2. Construct validity was better for Japanese respondents when there were 7 options in the Likert scale questions.
3. Chinese and Japanese respondents were more likely to select a mid-range option when the question had to do with positive emotions. Americans were more likely to respond positively to the same questions.
Generally speaking, studies have found repeatedly that culture affects how a scale is used. If you want to really geek out about this aspect of scale usage and how response styles can surface in studies, you can check out a more in-depth study published in the Journal of Cross-Cultural Psychology from May 2014 that used a personality test to compare against tests using Likert-style scales. The paper outlines a two-part study that really dove into different response styles (acquiescent response style, extreme response style, midpoint response style, and socially desirable responding). In short, they found that, if conducting a cross-cultural study, response styles should be taken into consideration when looking at the data.
You may also like to read : Multiple Choice Questions and Question Types.
Unipolar scales are more contoured, allowing users to instead focus on the absence or presence of a single item. The scale measures the ordinal data, but most of the times unipolar scales generate more accurate answers. An example of a unipolar satisfaction scale is: not at all satisfied, slightly satisfied, moderately satisfied, very satisfied, and completely satisfied.
A unipolar Likert scale question type indicates a respondent to think of the presence or absence of a quality. For example, a common unipolar scale includes the following choices: not at all satisfied, slightly satisfied, moderately satisfied, very satisfied, and completely satisfied. It is arranged on a 5 point scale. A to E. Also, Unipolar question types lend themselves where there is a maximum amount of the attitude or none of it. For instance, let’s say, how helpful was the apple pie recipe? Very helpful, somewhat or not at all.

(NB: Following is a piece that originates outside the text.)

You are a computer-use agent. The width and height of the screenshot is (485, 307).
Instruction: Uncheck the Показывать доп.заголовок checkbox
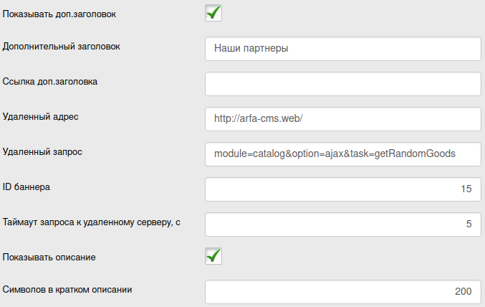point(213,12)
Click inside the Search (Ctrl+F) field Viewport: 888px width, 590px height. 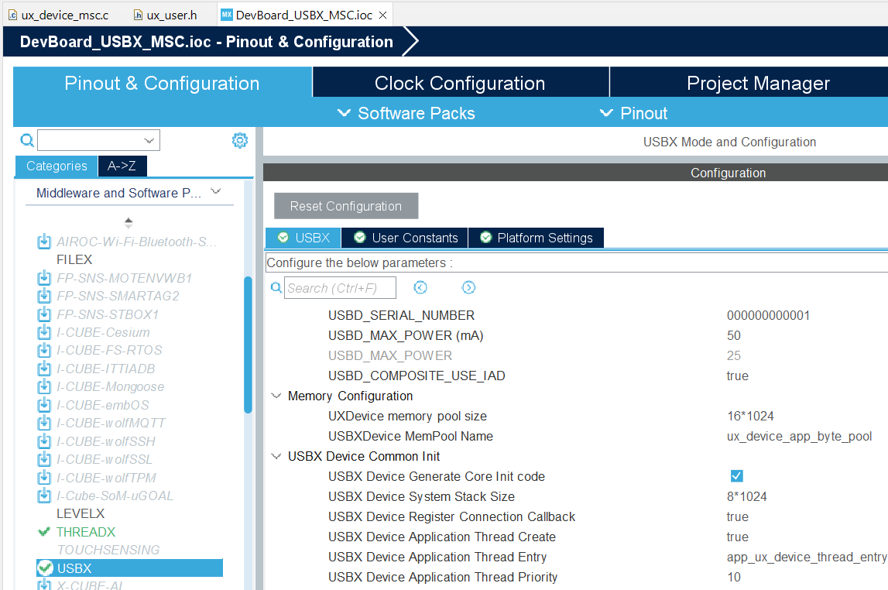[341, 287]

From there, we can safely assume there is something in between–like “sort of” helpful. Below is a Unipolar Likert Scale Example
A bipolar scale indicates a respondent to balance two different qualities, defining the relative proportion of those qualities. Where a unipolar scale has one “pole,” a bipolar scale has two polar opposites. For example, a common bipolar scale includes the following choices: completely dissatisfied, mostly dissatisfied, somewhat dissatisfied, neither satisfied nor dissatisfied, somewhat satisfied, mostly satisfied, and completely satisfied. That is a scale with 0 in the middle (-3, -2, -1, 0, 1, 2, 3). Below is a Bipolar Likert Scale Example.
The difference between a Likert Scale and it's sibling - the Semantic Differential Scale, is that likert scale seeks to understand the respondent's attitude towards a given statement, where as, semantic differential scale actively seeks out respondent "opinion" and not attitude.